* _EXTRACTED TEXT_:
^^^^^^^^^^^^^^^^
Actor Paul Walker during the premiere of the film ‘Fast & Furious 6,’ held in London, on May 7, 2013.STUART C. WILSON (GETTY IMAGES FOR UNIVERSAL PICTU)
Exactly 10 years ago, Paul Walker (Glendale, California, 1973), star of the blockbuster Fast & Furious franchise, died in a car accident. The actor was traveling as co-pilot in a Porsche Carrera GT that crashed into a pole at 100 miles per hour on a Santa Clarita highway, 50 kilometers north of Hollywood, and then caught fire. He was 40 years old. The driver of the vehicle was his friend, Roger Rodas, a successful financier at Merrill Lynch bank, who also died in the crash. That night, Walker had attended a charity event for the victims of Super Typhoon Haiyan, which hit the Philippines in November 2013, leaving more than 10,000 dead. Walker was the founder of the organization behind the event, Reach Out Worldwide, which he launched after the Haiti earthquakes in 2010, with the intention of providing aid to people affected by natural disasters. The tragic event, which shocked Hollywood, nevertheless overshadowed the performer’s good intentions. The story was too juicy. Although the actor was not behind the wheel, the epitaph seemed to write itself: he lived fast and died young.
^^^^^^^^^^^^^^^^
* _PROVIDED MATERIAL_:
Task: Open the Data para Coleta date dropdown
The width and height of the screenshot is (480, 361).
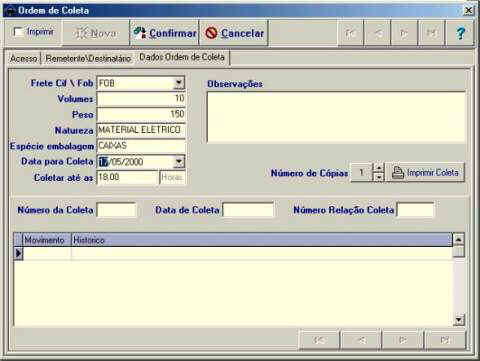Action: click(179, 162)
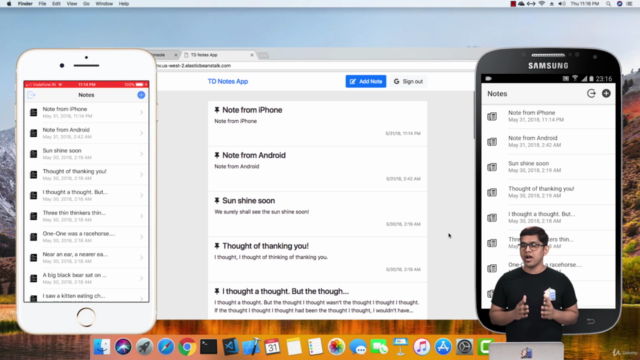Open Visual Studio Code from the dock

coord(230,347)
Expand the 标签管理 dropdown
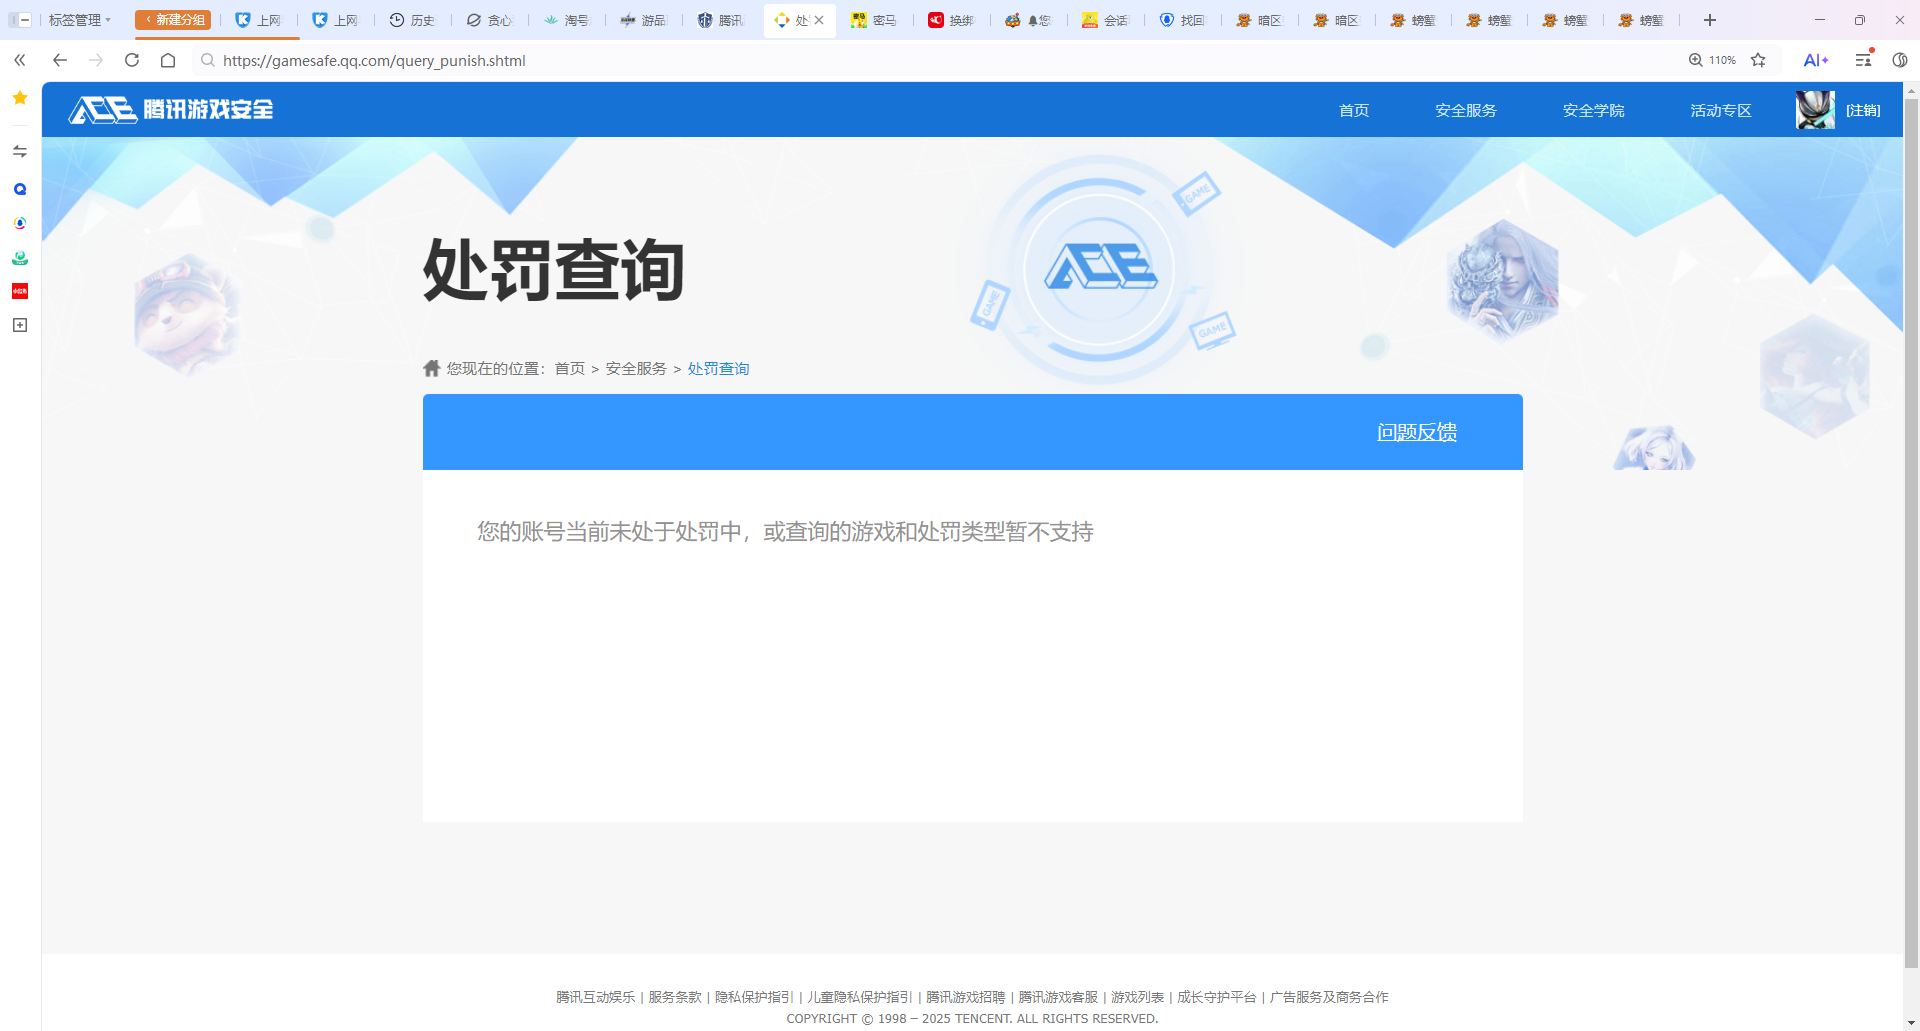The image size is (1920, 1031). coord(80,20)
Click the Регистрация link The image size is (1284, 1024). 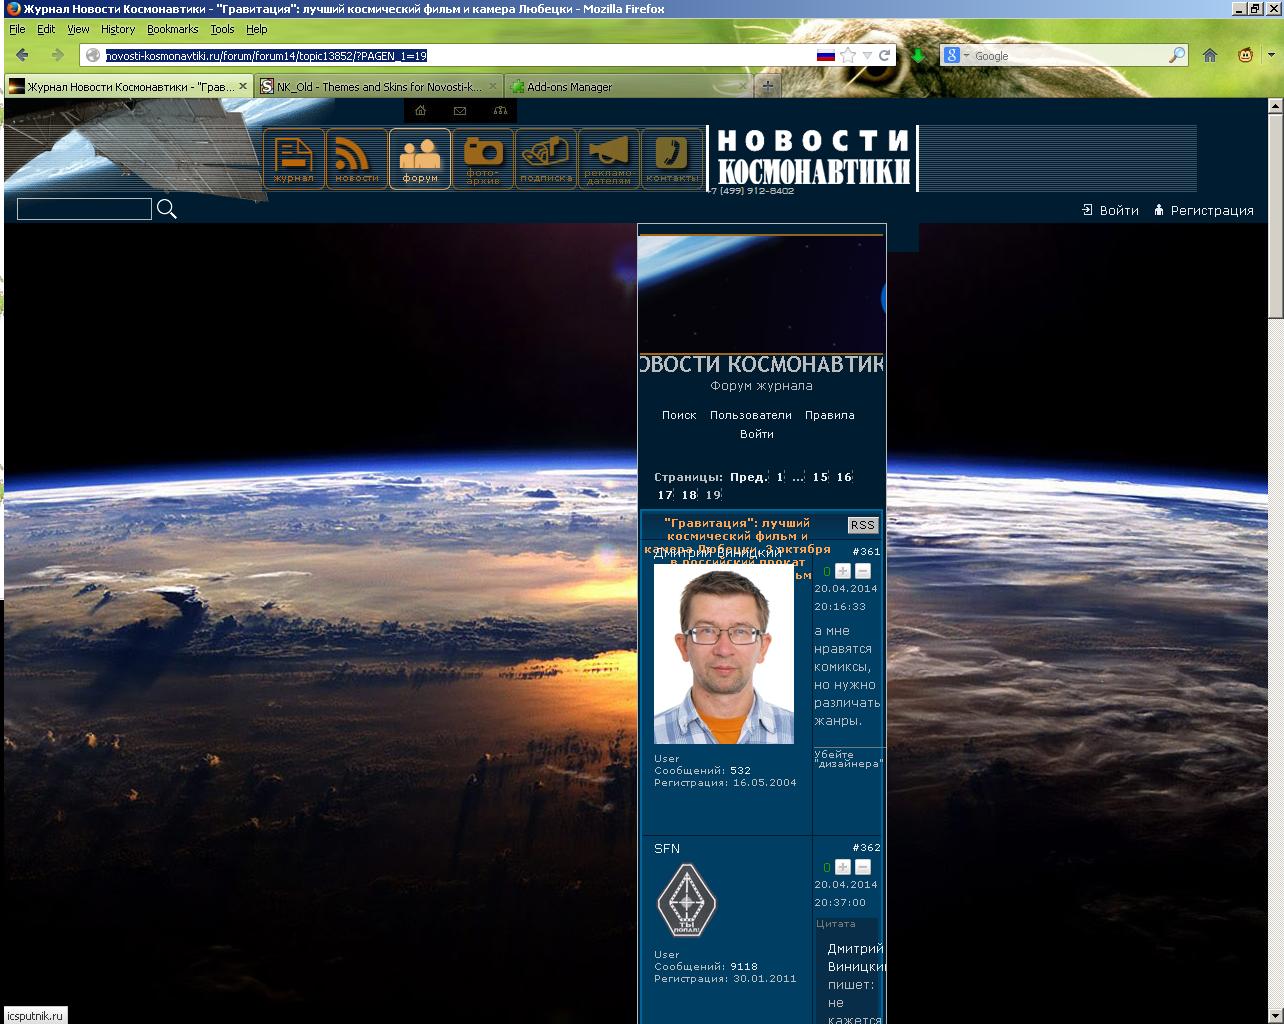(x=1211, y=210)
^^^^^^^^^^^^^^^^
* _ACTIVITY_: In the article on Paul Walker's death, what organization did Walker found, and after which disaster did he launch it?

* _EXERCISE ANSWER_: He founded Reach Out Worldwide, which he launched after the Haiti earthquakes in 2010.